The idea behind spread_tuned() is pretty simple: we know that probability distribution of states should be approximately P(x) \propto 1/x, so we choose expected symbol appearances to get this rule. It is especially important when switching between different coding tables, but also gives improvements while using single table.
So P(x) \propto 1/x leads to ~1/ln(2) normalization factor (harmonic numbers). Encoding to some appearance of a symbol is made from a range of values: all x such that after k steps "x->floor(x/2)", we get i\in [q[s], 2q[s]-1). Probability of such range for our assumption turns out to be ~ ln(1+1/i)/ln(2). Multiplied by p[s], it is probability of obtained state x: should be Pr(x) ~ 1/x/ln(2), finally getting:
preferred position for i \in [q[s], 2q[s]-1) appearance of symbol s is x = 1/(p[s] * ln(1+1/i))
The spread_tuned() creates lists of preferred symbols for each position, then spreads symbols by reading these lists in order.
It has linear complexity, but might be too slow some applications. For speedup, only low probable symbols can be treated this way (e.g. q=1, maybe 2), and fast spread can be used for the remaining ones.

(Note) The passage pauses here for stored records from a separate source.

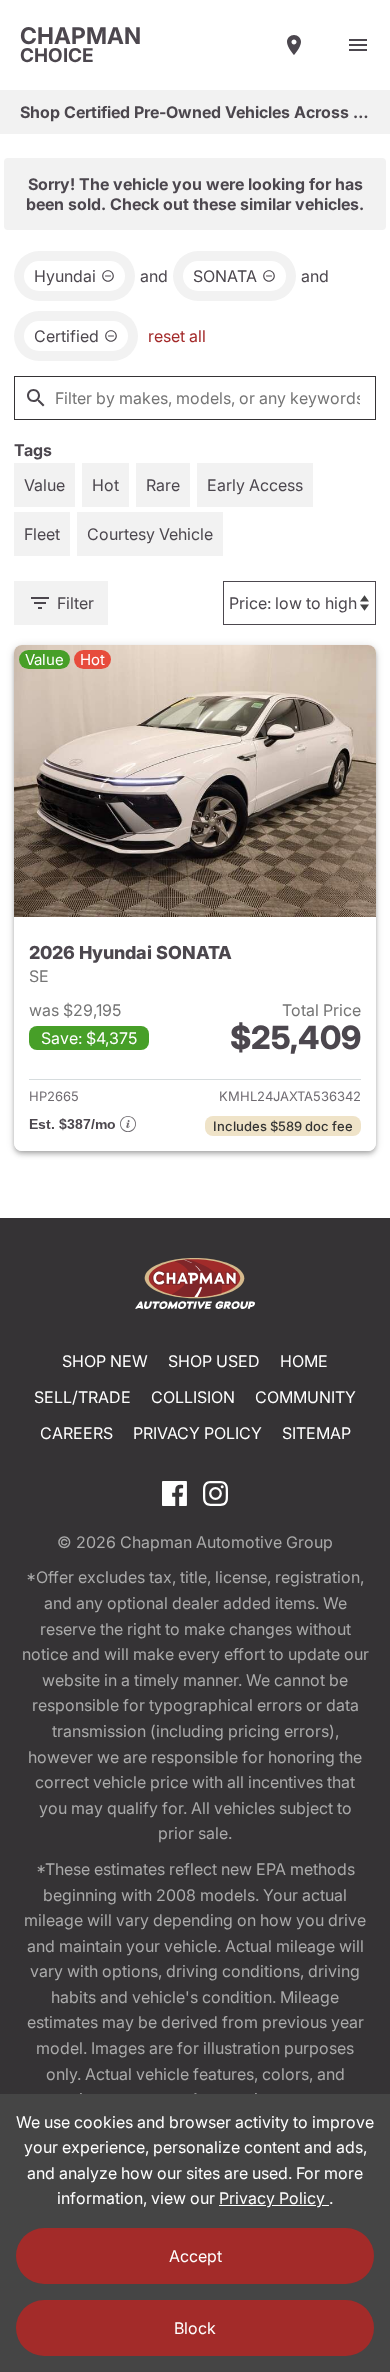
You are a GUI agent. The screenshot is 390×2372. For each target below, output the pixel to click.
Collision (193, 1397)
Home (304, 1361)
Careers (76, 1433)
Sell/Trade (82, 1397)
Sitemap (316, 1433)
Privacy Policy (197, 1433)
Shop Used (214, 1361)
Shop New (105, 1361)
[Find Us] (294, 45)
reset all (177, 336)
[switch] (358, 45)
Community (305, 1397)
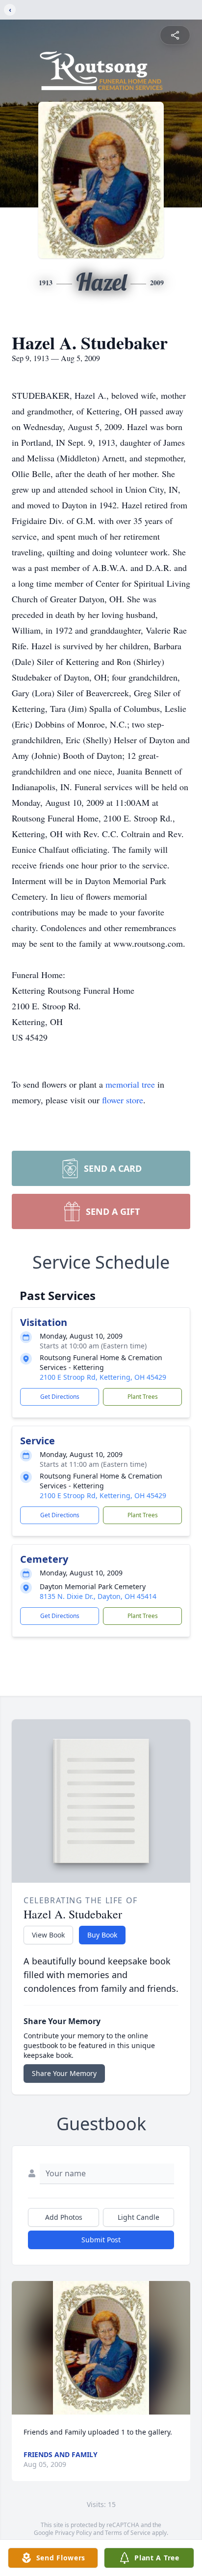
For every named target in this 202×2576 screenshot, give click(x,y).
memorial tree (130, 1084)
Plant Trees (142, 1396)
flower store (122, 1100)
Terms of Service (128, 2533)
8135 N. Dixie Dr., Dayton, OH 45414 (98, 1596)
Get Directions (59, 1396)
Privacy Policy (73, 2533)
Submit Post (101, 2239)
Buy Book (102, 1934)
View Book (48, 1934)
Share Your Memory (64, 2073)
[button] (101, 2348)
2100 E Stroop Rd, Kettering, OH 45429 (103, 1377)
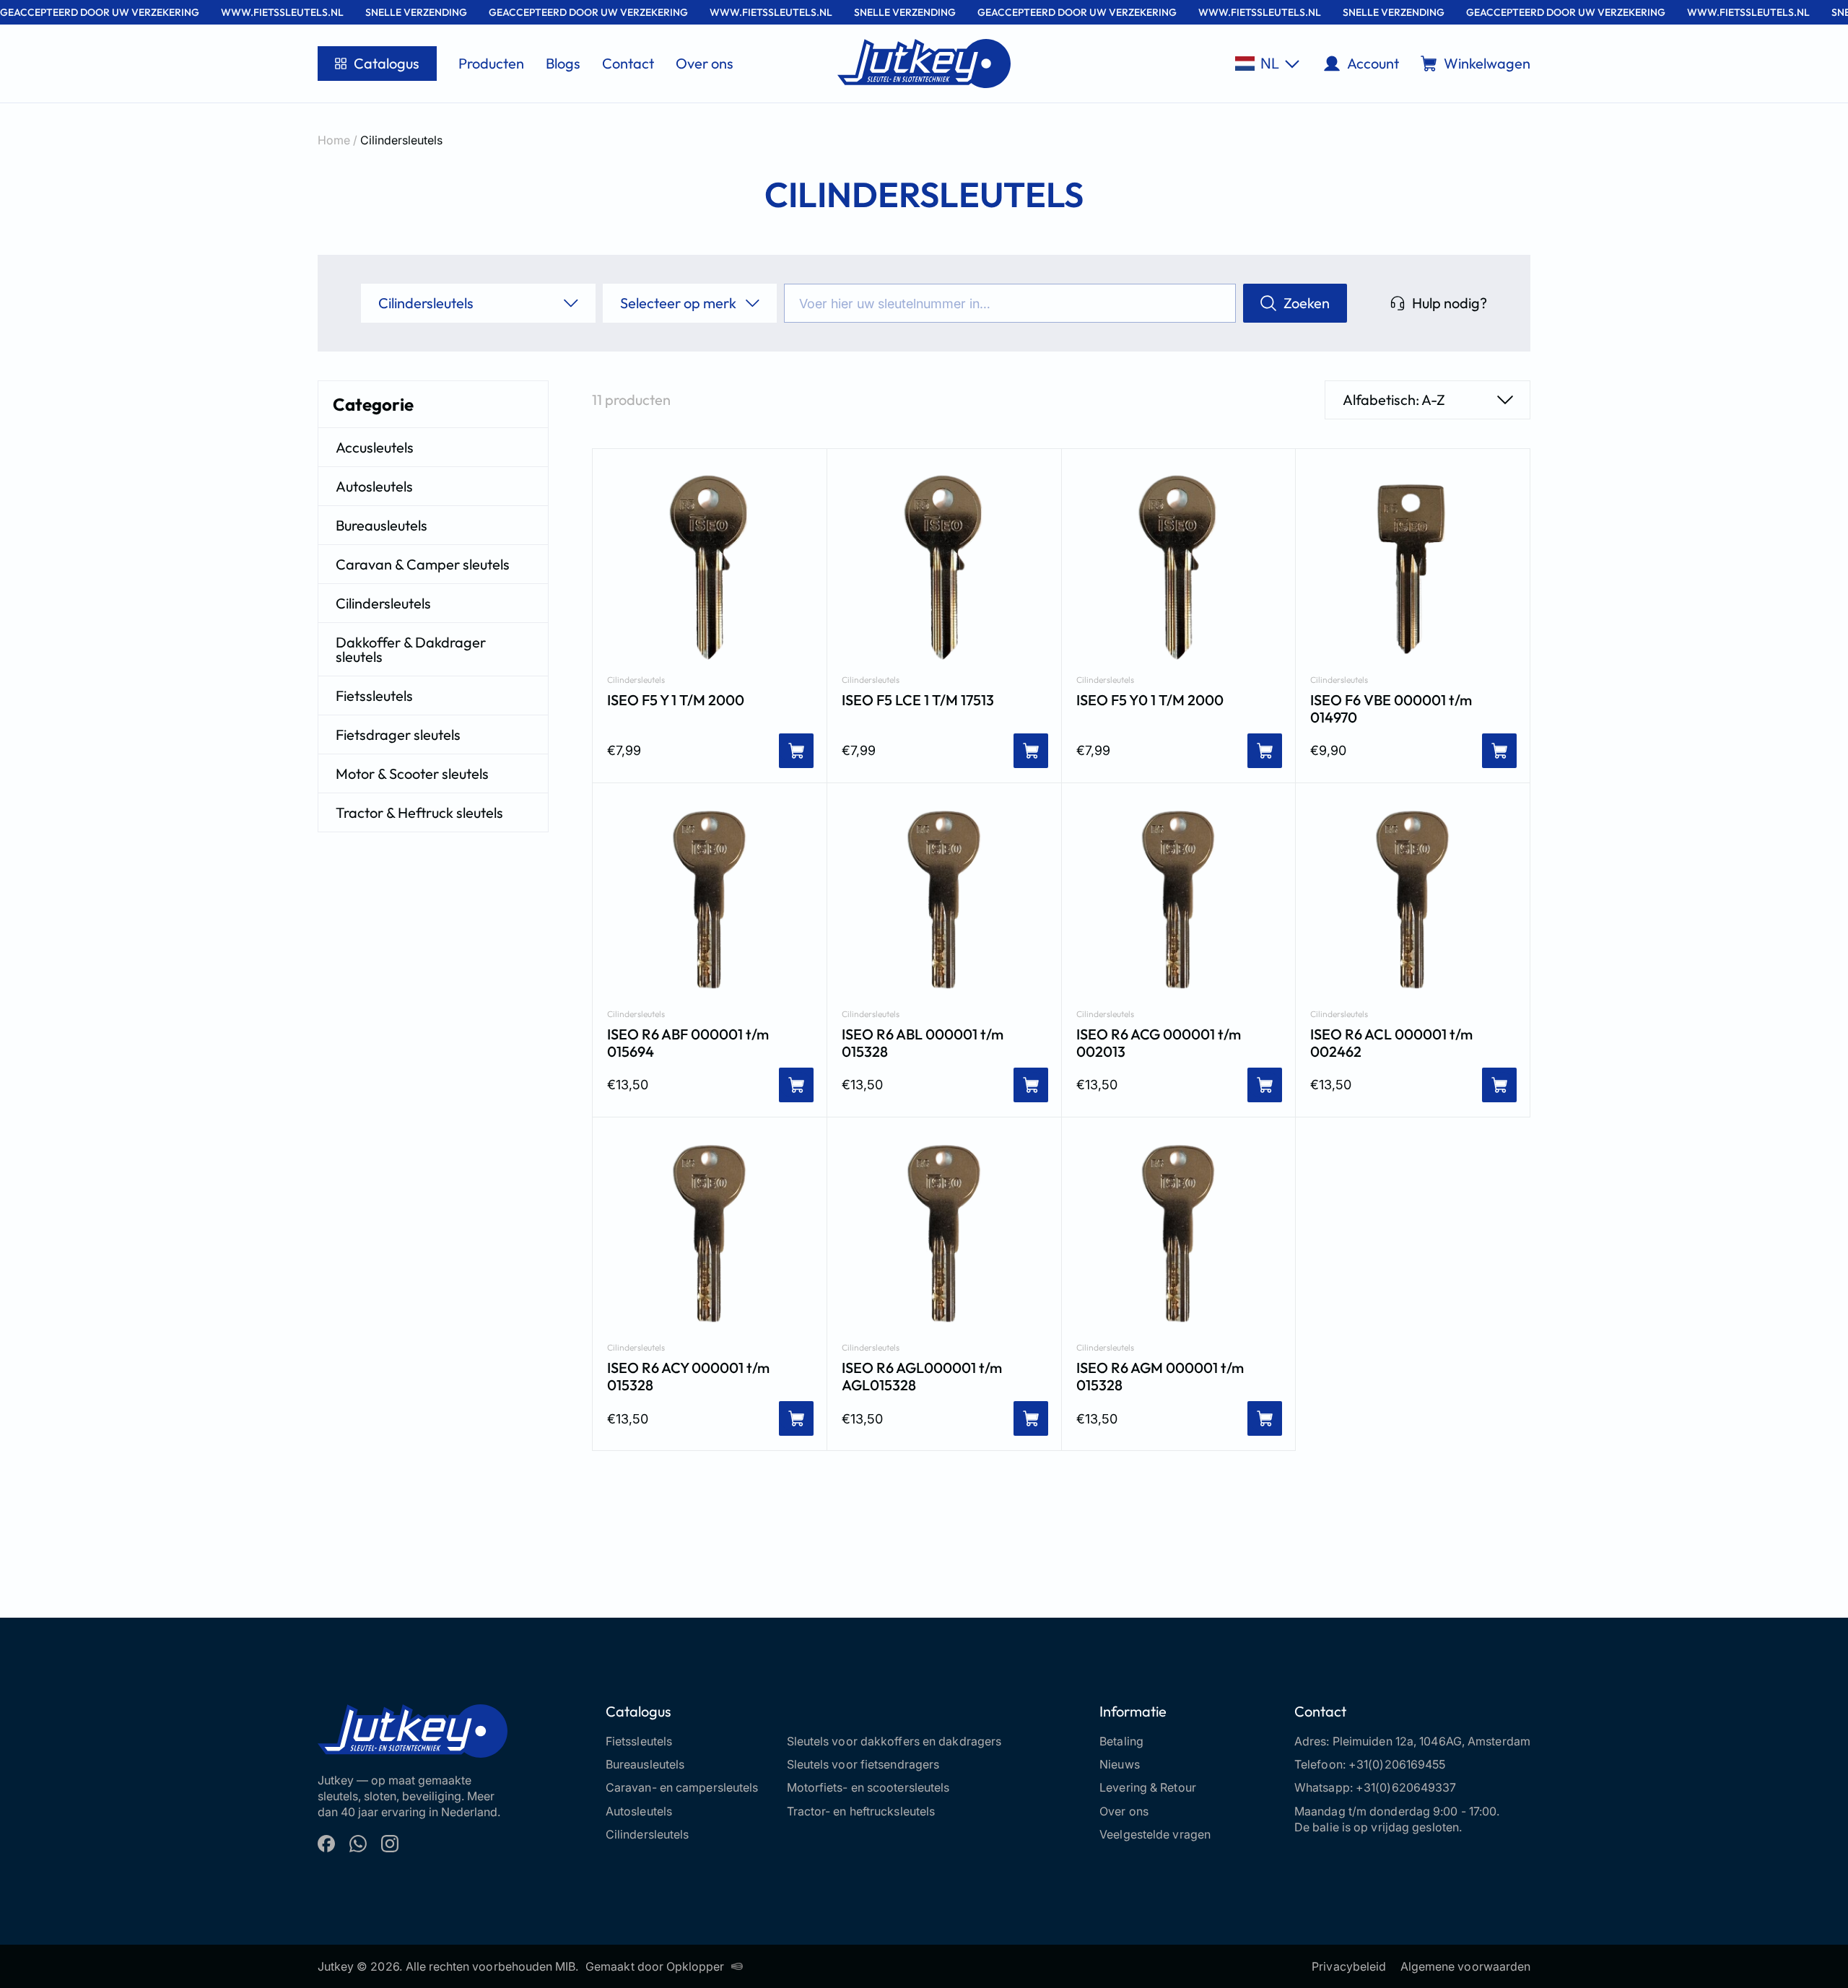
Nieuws (1119, 1764)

Single appearance at the end of table corresponds to p ~ 1/(L*2*ln(2)) ~ 0.72/L. it is the lowest probability we can represent well - if you have lots of lower probability symbols, consider grouping them into an escape symbol, decoded in eventual succeeding step (should be rare - nearly does not affect speed).
Another new function is quantize_prec() which finds the best quantization accordingly to sum_s (p[s] - q[s]/L)^2/p[s] approximation of dH. Unfortunately it is n*log(n) complexity.
There is also quantize_fast() which after q[s] = round(p[s]*L), just uses the most probable symbol to repair the balance - sometimes it does not work(!).
There is also new fast method to propagate probability distribution of states (make_step()) - it is low memory and usually quickly converge to stationary probability distribution - required to get hANS (average number of bits/symbol we use). This convergence ("power method") could be replaced by a faster direct method to find the dominant eigenvector, but it would require storing the whole matrix.
Feel free to add more probability distributions, better quantizers and spreads (and let me know if it crashes for some reasonable parameters).
Another important thing to add is quantization/compression of probability distribution, which often has to be stored in the header.